WORK TO BE COMPLETED
Everything from the line holding "1000x828 pixels." to the end of the listing below should be copied exactly, line for line, minus the pictures.

MATERIAL FOR THIS TASK
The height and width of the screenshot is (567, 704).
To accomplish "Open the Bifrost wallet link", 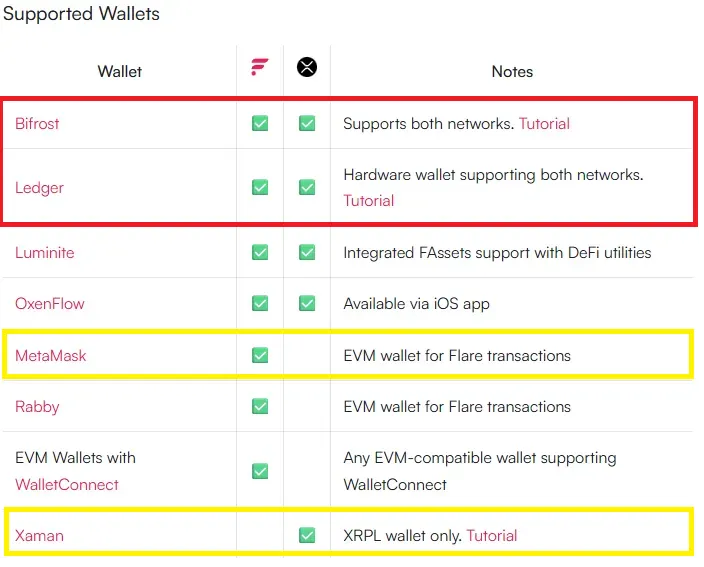I will tap(37, 123).
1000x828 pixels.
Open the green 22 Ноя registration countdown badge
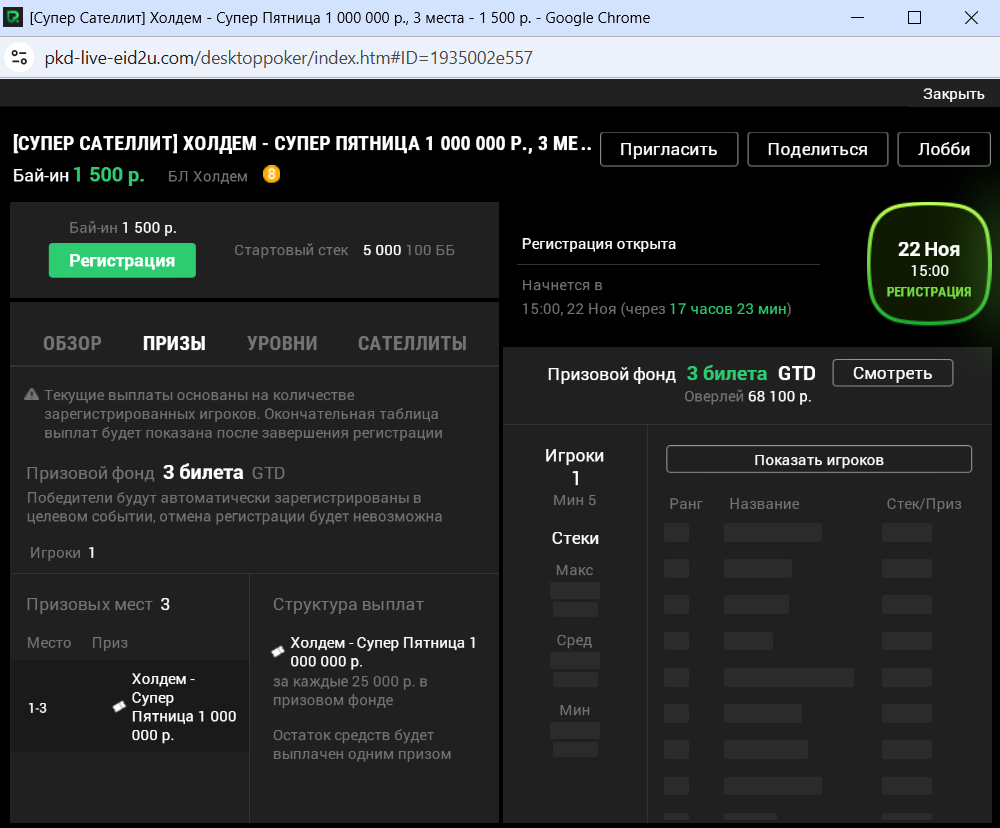tap(928, 263)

RESPONSE BELOW
1000x828 pixels.
Open the green 22 Ноя registration countdown badge
tap(928, 263)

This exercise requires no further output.